Ainsi, sur les onze questions relatives à la fiscalité, neuf étaient des questions fermées ne mentionnant pas l’ISF. Les deux autres, des questions d’ordre général. Le gouvernement a donc beau jeu de brandir le peu de contributions concernant l’ISF après l’avoir sciemment écarté des questions posées.

On rappelera tout de même qu’un récent sondage réalisé par OpinionWay sur un panel représentatif des Français, confirme qu’une très large majorité des Français est favorable à un rétablissement de l’ISF. 71% pour être précis. Bien loin, donc, des 10% brandis par le gouvernement comme argument d’autorité.

C’est d’ailleurs l’autre critique formulée à l’encontre des résultats du grand débat : ils ne seraient ni exhaustifs ni représentatifs. Ils devraient donc être considérés comme tels. Ainsi, il est important de rappeler que lorsque le gouvernement dresse les conclusions du grand débat, il se fonde uniquement sur les contributions en ligne, soit environ 500 000 personnes : pas exactement de quoi prétendre à une forme d’exhaustivité ou de représentativité. D’autant qu’il est important de regarder concrètement qui a participé à cette consultation en ligne.

Ainsi, les données transmises par l’institut OpinionWay, en charge de l’analyse des contributions, sont on ne peut plus claires : ce sont avant tout les habitants de grandes métropoles comme Lyon ou Paris qui se sont exprimés quand les zones rurales sont largement sous-représentées dans cette consultation. En clair, une sociologie de participation bien plus proche de l’électorat de Macron que du cœur des gilets jaunes...

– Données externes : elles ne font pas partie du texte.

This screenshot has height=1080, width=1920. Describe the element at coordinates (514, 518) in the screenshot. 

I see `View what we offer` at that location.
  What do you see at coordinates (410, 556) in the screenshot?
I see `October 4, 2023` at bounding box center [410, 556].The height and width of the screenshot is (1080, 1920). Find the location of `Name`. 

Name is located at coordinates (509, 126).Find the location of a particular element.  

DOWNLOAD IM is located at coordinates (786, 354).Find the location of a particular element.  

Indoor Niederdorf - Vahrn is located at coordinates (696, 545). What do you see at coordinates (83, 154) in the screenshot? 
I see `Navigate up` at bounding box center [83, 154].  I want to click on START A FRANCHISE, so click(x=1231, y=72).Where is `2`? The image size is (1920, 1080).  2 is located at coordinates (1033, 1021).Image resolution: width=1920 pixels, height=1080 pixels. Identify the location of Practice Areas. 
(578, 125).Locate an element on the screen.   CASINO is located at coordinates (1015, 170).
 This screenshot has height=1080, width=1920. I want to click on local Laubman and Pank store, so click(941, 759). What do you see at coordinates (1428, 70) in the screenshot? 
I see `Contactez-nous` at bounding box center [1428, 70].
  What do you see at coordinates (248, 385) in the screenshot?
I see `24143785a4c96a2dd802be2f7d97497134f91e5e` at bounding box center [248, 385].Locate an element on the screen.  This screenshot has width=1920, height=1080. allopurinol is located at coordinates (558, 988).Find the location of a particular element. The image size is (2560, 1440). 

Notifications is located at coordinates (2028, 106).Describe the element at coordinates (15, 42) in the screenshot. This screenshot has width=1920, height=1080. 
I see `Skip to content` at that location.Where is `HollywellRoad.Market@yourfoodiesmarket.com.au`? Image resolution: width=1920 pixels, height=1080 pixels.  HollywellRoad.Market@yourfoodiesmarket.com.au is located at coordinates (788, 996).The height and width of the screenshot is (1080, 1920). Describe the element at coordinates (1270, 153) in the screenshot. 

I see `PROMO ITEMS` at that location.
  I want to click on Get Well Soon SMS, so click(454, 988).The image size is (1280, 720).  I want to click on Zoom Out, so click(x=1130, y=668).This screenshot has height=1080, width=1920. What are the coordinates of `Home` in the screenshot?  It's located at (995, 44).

Le Premier ministre a lui-même admis, lors de son discours, que la synthèse de la consultation n’avait pas pour ambition d’être exhaustive. Il a ainsi rappelé qu’il était « difficile de résumer par un discours les millions de mots et les milliers d’idées exprimées », ajoutant que toute synthèse, quel que soit son format, paraîtrait toujours un peu réductrice. Une précaution oratoire que l’on aurait donc pu saluer si elle n’avait rapidement cédé le pas à une longue série de généralités sur la volonté des Français. Ainsi, Edouard Philippe ne parle plus des participants à la consultation en ligne, mais bien des Français dans leur ensemble. Difficile dans ces conditions de ne pas voir l’usage éminemment politique qui est fait de cet exercice.

Dans un basculement sémantique habilement orchestré, le Grand débat ne sert plus d’instance de dialogue et de concertation mais bien d’outil de validation et de légitimation de la politique mise en œuvre par le gouvernement. Les Français s’étant désormais exprimés, toute contestation de la ligne choisie reviendrait à une forme de déni de démocratie. En clair, circulez y’a rien à voir. Pas sûr néanmoins que cette parodie de démocratie suffise à convaincre les Français, que leur voix a été écoutée.